> **Dataset extract**:

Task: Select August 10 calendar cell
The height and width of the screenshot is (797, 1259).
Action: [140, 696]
---
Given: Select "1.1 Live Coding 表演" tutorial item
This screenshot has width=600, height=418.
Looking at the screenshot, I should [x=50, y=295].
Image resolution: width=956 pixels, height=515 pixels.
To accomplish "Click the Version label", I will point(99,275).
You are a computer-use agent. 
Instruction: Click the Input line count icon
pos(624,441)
---
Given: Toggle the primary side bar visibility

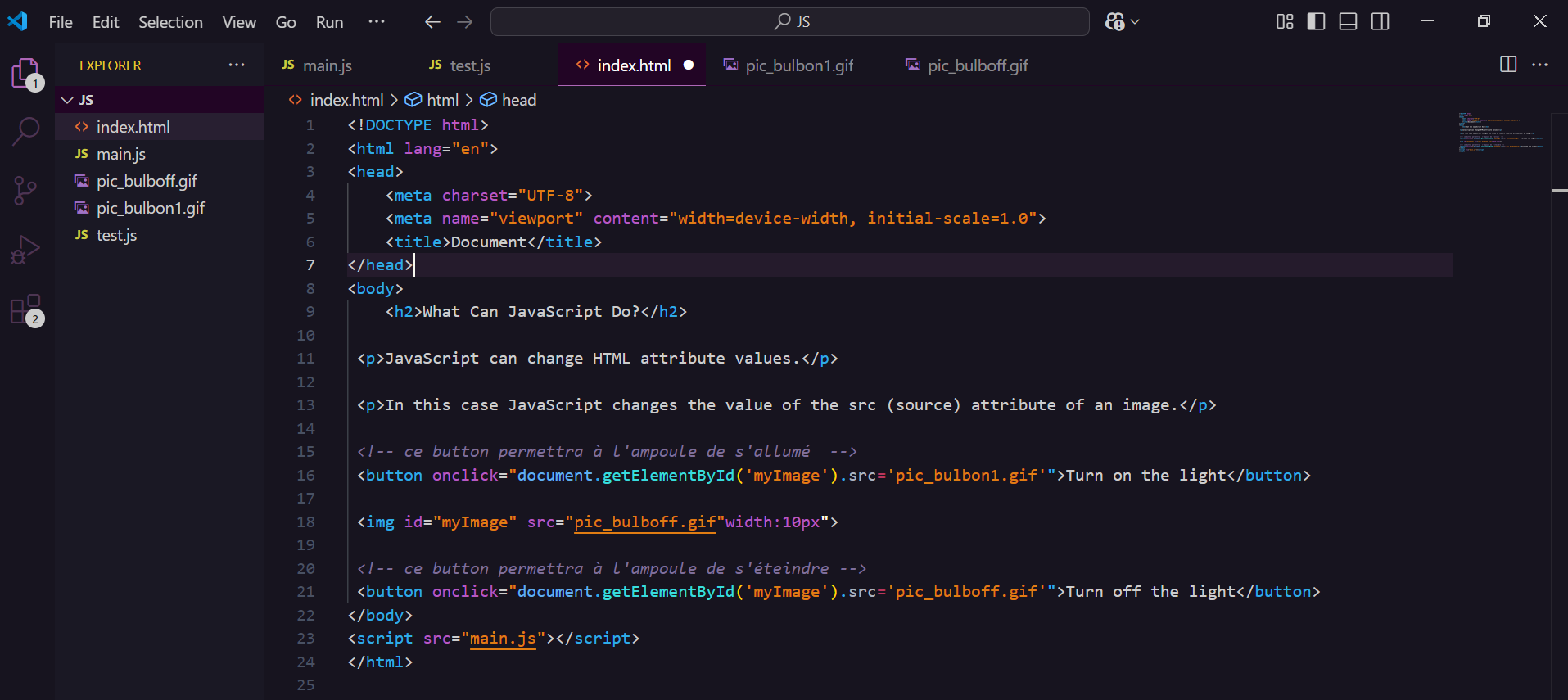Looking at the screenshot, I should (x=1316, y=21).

> **Goal of the exercise**: Report back each line of the entries that holds the string "Select".

> **Answer box**:
Task: Select August 10 calendar cell
Given: Select "1.1 Live Coding 表演" tutorial item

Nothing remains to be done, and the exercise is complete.